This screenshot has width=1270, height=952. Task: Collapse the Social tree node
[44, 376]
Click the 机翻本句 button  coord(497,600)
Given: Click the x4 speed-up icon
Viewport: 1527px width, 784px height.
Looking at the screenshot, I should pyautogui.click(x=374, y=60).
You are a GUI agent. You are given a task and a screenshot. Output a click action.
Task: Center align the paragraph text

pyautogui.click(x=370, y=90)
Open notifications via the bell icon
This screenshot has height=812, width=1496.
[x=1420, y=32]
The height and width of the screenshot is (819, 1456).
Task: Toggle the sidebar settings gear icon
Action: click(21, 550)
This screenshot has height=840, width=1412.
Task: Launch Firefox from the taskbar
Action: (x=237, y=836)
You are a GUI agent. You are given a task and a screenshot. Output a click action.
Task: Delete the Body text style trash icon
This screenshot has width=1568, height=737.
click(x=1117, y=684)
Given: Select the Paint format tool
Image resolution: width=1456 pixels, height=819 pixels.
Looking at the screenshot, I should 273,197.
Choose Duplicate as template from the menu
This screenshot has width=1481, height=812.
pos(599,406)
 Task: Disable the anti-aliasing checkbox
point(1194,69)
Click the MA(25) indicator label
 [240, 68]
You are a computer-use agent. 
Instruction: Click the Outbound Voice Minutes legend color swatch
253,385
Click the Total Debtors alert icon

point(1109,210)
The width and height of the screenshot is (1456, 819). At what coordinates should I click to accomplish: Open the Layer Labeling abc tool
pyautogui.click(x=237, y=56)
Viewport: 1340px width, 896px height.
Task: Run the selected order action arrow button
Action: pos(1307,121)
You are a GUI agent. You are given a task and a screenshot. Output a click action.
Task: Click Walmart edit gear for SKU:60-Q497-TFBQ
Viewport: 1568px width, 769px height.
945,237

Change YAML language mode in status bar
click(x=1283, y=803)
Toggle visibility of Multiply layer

——

◆ Task brief ◆
Exactly the lines from the one with "This screenshot has width=1481, height=812." through the last line of the listing above must make up your answer.

◆ Task solution ◆
This screenshot has width=1481, height=812.
pos(599,406)
 Task: Disable the anti-aliasing checkbox
point(1194,69)
Click the MA(25) indicator label
 [240, 68]
You are a computer-use agent. 
Instruction: Click the Outbound Voice Minutes legend color swatch
253,385
Click the Total Debtors alert icon

point(1109,210)
The width and height of the screenshot is (1456, 819). At what coordinates should I click to accomplish: Open the Layer Labeling abc tool
pyautogui.click(x=237, y=56)
Viewport: 1340px width, 896px height.
Task: Run the selected order action arrow button
Action: pos(1307,121)
You are a GUI agent. You are given a task and a screenshot. Output a click action.
Task: Click Walmart edit gear for SKU:60-Q497-TFBQ
Viewport: 1568px width, 769px height.
945,237

Change YAML language mode in status bar
click(x=1283, y=803)
Toggle visibility of Multiply layer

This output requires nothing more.